TEXT TO READ:
‘Revolution against God’: Christian rocker John Cooper explains why Christians must combat critical race theory, transgender ideology

(The Daily Signal) – The lead vocalist, bassist, and songwriter for a top Christian rock band is sounding the alarm about the “woke” ideology of critical race theory and transgender…

(The Daily Signal) – The lead vocalist, bassist, and songwriter for a top Christian rock band is sounding the alarm about the “woke” ideology of critical race theory and transgender identity, insisting that Christians cannot afford to sit on the sidelines as this competing worldview takes over the culture.

Skillet’s John Cooper will release a new book this month on the topic entitled “Wimpy, Weak, and Woke.”

“The main premise of my entire book is that there is a revolution against America, to just tear America down,” Cooper told The Daily Signal in a May interview at the National Religious Broadcasters Convention. “Some of the Christian people just say, ‘Well, you do have to admit there is systemic racism,’ and I say to them, ‘You don’t understand. If you’re saying we are structurally racist, we have to tear down the foundations.’”

Although the Left’s ideology does represent a “revolution against America,” it is more fundamentally “a revolution against Christian civilization. It’s a revolution against God,” Cooper said.

His book lays out two alternatives for America and the West: the god of Man, or the living God.

“One of these things is going to lead to a culture of death and one of these things leads to a culture of life,” Cooper said.

Cooper warned against critical race theory, an approach to history, civics, and other disciplines that encourages students to find “systemic racism” throughout American institutions and to reexamine every aspect of life through a race-based lens that assumes white people are oppressors and black people and other minorities are oppressed.

He said the theory is “not Christian” because “the Bible specifically says you don’t let the father’s sins [be visited] upon their kids. You don’t hold kids responsible for what their grandfathers did. That’s not right. You’re responsible for your own behavior, your own sins, your own standing before the Lord.”

Cooper emphasized that Christians should judge others according to the late civil rights icon Martin Luther King Jr.’s famous “I Have a Dream” speech—by the content of their character. Yet critical race theory encourages people to judge others on the basis of skin color.

“I mean, that is just racism,” Cooper said. “And that’s the weird thing about CRT, is that it’s just racist, but it’s acceptable racism, right? It’s just acceptable racism.”

Cooper also warned against transgender ideology.

“We don’t even believe in objective reality now,” he lamented, referring to American society.

REQUIRED TASK A:
Repeat the stretch of the John Cooper article from "Cooper warned against critical" through "minorities are oppressed.".
REQUIRED TASK B:
According to the John Cooper article, what is the title of Cooper's new book?
These lines have no connection to the John Cooper article.

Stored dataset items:
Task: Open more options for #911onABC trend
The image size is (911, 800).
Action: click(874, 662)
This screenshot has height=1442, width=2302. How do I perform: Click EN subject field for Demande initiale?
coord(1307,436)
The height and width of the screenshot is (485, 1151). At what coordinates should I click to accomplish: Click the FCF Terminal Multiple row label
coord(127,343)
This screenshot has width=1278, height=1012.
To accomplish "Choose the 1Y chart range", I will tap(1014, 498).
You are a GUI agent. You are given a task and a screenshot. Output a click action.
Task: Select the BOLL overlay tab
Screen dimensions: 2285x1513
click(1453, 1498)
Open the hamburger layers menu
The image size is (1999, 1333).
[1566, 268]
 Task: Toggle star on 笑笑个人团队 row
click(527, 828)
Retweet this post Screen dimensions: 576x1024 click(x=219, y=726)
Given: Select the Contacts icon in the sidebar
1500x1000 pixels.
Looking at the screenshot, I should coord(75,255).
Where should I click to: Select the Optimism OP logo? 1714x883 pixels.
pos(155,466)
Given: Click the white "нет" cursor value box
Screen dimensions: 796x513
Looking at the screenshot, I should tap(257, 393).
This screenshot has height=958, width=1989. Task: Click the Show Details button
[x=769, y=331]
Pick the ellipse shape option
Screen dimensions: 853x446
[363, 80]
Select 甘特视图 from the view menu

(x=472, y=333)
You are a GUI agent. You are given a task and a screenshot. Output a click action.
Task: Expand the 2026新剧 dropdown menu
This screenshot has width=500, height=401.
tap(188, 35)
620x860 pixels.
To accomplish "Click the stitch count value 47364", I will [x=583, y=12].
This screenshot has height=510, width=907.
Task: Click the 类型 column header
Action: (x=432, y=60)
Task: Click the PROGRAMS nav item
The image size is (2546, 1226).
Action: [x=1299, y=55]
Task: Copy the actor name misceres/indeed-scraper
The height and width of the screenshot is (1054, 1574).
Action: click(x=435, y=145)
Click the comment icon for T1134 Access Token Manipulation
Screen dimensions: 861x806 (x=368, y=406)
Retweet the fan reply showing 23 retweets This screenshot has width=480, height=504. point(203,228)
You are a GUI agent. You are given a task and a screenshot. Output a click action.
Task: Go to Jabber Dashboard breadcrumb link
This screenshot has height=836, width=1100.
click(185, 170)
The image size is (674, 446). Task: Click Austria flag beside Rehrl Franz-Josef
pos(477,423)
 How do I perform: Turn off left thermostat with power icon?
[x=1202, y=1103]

CORRECT RESULT A:
Cooper warned against critical race theory, an approach to history, civics, and other disciplines that encourages students to find “systemic racism” throughout American institutions and to reexamine every aspect of life through a race-based lens that assumes white people are oppressors and black people and other minorities are oppressed.

CORRECT RESULT B:
"Wimpy, Weak, and Woke"